Rangpur Lime Aigre-Doux
3 1/2 pounds Rangpur limes
2 3/4 cups Merlot
1 1/4 cup plus 1 tablespoon Champagne vinegar
1 cup honey
1 teaspoon kosher salt
juniper berries or other spices as inspired
1. Put 5 regular-mouth pint jars in your water-bath canner and bring the water to a boil. (You can use wide-mouth jars, but regular-mouth jars will help to hold the fruit under the brine.) Turn off the heat and let them sit until you’re ready to use them. Place the jar lids in a small bowl, cover them with simmering water, and let them sit, too.
2. Wash the limes and slice them into rounds of uniform thickness, removing and discarding the seeds as you go. Mine were 1/4-inch thick, more or less. (I composted the butts.) One of the advantages to slicing the Rangpurs into rounds like this is that it’s fairly easy to pop out the seeds.

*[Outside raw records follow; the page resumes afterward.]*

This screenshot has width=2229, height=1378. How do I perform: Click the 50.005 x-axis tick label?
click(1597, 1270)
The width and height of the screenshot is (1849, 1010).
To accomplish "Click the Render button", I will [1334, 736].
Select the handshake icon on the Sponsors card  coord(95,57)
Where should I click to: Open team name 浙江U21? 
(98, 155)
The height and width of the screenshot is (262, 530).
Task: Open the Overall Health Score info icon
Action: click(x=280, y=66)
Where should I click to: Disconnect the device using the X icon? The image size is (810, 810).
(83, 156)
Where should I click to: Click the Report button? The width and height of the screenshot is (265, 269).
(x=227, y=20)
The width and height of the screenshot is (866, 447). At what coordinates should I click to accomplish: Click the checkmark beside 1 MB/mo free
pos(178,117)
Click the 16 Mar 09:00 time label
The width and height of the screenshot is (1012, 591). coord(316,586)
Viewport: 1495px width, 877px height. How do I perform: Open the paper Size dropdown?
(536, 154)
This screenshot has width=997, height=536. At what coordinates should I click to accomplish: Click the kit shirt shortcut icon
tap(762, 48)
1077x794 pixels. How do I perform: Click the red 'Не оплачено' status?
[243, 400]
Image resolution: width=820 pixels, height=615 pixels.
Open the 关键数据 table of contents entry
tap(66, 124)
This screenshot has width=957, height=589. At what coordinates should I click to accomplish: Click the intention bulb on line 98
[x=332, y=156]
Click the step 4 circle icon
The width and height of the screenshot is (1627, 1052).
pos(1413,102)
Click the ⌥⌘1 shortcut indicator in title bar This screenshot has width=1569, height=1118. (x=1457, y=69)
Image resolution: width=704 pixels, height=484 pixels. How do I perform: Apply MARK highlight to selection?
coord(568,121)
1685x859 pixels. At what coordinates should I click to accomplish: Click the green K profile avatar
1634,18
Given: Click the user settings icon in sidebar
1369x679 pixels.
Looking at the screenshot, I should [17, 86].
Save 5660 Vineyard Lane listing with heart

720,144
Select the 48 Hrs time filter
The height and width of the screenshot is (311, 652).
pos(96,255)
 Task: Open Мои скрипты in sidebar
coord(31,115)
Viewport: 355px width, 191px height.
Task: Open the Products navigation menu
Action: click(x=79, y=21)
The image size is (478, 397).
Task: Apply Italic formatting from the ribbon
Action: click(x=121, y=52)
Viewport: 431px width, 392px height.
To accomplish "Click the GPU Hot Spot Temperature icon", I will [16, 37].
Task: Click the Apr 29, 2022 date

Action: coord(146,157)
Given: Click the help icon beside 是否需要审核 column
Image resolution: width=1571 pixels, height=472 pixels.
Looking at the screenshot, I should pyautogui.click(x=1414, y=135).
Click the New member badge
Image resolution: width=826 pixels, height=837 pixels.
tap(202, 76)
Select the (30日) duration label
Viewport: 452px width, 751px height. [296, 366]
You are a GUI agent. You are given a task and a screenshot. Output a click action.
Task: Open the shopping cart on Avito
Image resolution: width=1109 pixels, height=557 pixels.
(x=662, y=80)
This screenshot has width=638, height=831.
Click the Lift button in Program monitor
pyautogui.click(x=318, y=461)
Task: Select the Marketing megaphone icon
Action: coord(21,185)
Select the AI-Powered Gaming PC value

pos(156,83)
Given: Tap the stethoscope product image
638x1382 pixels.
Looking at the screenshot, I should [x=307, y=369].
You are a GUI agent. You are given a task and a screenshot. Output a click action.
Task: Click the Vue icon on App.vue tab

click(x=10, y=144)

3. In a medium-sized saucepan, combine the wine, vinegar, honey, and salt. Bring the brine to a gentle boil and keep it hot. (I had to skim some foam off the liquid before using it.)
4. Removing one jar at a time from the hot water, pack it tight with fruit slices, a bay leaf, and your spices of choice. (I used about 8 juniper berries per jar, but as I said, the spices are an experiment.) Cover the fruit with brine, leaving 1/2-inch headspace. (Rather than fussing with a funnel, it’s easiest to do this by pouring the brine into a measuring cup or other easy-pour pitcher.) Use a chopstick to release any air bubbles, add more brine as needed, wipe the jar rim, and secure the lid. Repeat for each jar.
5. Process 15 minutes in a water-bath canner.
Yields 5 pint jars.
P.S. I used an organic Merlot from Bonterra Vineyards for this recipe. Dry red or white wines are allowed on GAPS and the SCD! And I’ve always had an easier time with organic wines than conventional. Organic doesn’t make my face hot, red, and itchy. Whew.